Organ Disease Progression Visualizer: Imaging-Driven 3D Lung Model
A deterministic pipeline that turns chest CT images into a live, signal-driven 3D lung visualisation.
- Role
- Technical Lead, full system implementation (COMP8851 team project)
- Stack
- Python, OpenCV, PyVista, Trimesh, NumPy
- Scope
- 8 clinical CT cases · scored 0.218–0.809

Can you tell what stage a lung disease is at just from a CT scan? Most people can't, so as technical lead on this Macquarie COMP8851 project I built a system that can, and that shows you exactly why.
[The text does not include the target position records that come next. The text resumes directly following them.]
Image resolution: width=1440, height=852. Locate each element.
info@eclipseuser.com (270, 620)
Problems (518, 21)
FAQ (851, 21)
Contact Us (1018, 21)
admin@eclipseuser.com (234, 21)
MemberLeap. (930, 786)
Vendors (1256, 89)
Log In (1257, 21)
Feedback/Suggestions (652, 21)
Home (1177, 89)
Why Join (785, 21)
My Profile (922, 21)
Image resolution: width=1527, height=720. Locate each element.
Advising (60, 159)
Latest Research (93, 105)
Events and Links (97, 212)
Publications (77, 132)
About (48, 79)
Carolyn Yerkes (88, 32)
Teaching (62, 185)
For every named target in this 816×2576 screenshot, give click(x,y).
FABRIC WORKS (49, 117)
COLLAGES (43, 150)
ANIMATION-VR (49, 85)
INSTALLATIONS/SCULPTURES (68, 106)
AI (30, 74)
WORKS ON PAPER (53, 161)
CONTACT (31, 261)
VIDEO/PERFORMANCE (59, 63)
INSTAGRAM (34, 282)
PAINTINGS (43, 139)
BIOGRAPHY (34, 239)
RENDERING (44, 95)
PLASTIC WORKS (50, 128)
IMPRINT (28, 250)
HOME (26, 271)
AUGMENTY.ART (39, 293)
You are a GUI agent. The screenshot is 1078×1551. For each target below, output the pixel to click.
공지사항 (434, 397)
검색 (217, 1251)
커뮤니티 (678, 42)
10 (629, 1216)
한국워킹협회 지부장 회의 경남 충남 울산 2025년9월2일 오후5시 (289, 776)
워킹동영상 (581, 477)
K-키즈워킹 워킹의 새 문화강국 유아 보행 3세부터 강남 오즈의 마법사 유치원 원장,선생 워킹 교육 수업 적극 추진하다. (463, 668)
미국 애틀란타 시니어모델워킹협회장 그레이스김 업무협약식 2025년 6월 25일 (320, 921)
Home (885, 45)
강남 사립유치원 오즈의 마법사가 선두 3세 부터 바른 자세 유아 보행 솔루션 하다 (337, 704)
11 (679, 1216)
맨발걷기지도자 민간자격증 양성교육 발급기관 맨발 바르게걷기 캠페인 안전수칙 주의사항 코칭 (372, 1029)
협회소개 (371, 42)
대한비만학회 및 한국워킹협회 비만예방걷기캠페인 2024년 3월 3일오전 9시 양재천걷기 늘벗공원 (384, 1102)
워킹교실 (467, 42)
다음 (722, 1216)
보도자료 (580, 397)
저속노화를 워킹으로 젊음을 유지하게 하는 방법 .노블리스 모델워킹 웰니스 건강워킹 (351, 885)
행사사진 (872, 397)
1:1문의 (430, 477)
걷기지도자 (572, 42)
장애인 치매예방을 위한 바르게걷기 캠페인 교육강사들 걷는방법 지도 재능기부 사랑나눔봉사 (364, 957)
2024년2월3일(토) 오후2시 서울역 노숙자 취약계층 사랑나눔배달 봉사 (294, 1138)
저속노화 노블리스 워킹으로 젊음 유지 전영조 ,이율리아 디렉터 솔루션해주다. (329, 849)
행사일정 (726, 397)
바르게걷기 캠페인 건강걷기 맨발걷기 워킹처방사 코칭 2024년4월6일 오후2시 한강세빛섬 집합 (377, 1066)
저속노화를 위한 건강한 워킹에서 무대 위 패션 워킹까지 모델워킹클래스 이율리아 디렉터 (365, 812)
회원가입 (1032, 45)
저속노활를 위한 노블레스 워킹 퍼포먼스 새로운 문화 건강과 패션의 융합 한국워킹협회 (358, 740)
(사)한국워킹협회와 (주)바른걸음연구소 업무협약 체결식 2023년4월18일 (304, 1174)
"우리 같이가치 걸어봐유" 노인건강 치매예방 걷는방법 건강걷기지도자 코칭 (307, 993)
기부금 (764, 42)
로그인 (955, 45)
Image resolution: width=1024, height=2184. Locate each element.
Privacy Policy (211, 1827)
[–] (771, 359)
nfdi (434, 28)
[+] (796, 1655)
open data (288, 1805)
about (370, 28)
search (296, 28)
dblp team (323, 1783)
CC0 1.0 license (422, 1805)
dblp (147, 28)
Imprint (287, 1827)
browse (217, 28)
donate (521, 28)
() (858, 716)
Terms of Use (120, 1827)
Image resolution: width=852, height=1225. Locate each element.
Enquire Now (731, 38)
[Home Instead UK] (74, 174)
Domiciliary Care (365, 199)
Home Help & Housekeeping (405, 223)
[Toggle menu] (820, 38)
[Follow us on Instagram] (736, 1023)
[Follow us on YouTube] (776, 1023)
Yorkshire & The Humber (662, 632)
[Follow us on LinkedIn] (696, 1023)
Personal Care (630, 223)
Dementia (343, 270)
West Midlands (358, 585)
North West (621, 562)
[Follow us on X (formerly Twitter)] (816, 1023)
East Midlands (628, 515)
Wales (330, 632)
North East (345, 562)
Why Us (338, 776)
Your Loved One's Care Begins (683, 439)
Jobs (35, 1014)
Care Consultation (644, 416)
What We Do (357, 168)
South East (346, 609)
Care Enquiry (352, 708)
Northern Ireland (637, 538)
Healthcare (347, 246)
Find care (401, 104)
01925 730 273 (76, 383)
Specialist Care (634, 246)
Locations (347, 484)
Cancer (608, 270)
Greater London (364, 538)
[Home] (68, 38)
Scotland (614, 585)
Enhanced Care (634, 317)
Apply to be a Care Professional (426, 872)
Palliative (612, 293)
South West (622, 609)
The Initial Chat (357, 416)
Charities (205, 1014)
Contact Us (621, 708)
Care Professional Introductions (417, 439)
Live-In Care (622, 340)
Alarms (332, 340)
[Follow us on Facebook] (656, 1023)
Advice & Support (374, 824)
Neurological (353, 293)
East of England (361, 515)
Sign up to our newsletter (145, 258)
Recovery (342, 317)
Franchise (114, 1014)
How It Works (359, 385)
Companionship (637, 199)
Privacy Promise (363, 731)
It's a deterministic Python pipeline that processes real chest CT images and maps quantitative signals directly onto an anatomical 3D lung mesh, with interactive case switching in the viewer.
From each scan the pipeline extracts three numbers: severity (mean pixel intensity), texture (standard deviation), and HDR, the proportion of pixels above a density threshold, standing in for dense lesion and fibrosis coverage. Those combine into one progression score: 0.65 × Severity + 0.20 × Texture + 0.15 × HDR. Every number on screen came from a pixel in the CT image.
That score then drives the 3D model: colour, lesion spread, surface roughness, and structural deformation all respond to it. I ran 8 clinical cases through the system, spanning 0.218 (near-healthy) through to 0.809 (advanced fibrosis), so the reference lung visibly deforms from smooth and light to darkened, volume-lost, and fibrotic as the disease advances.
Because this is a medical context, traceability was non-negotiable. Every run writes a JSON audit trail logging each pipeline decision: the extracted values, the weighting calculation, the disease-staging transition, and the exact count of affected mesh vertices. Eight cases, eight audit logs, every decision traceable back to the input.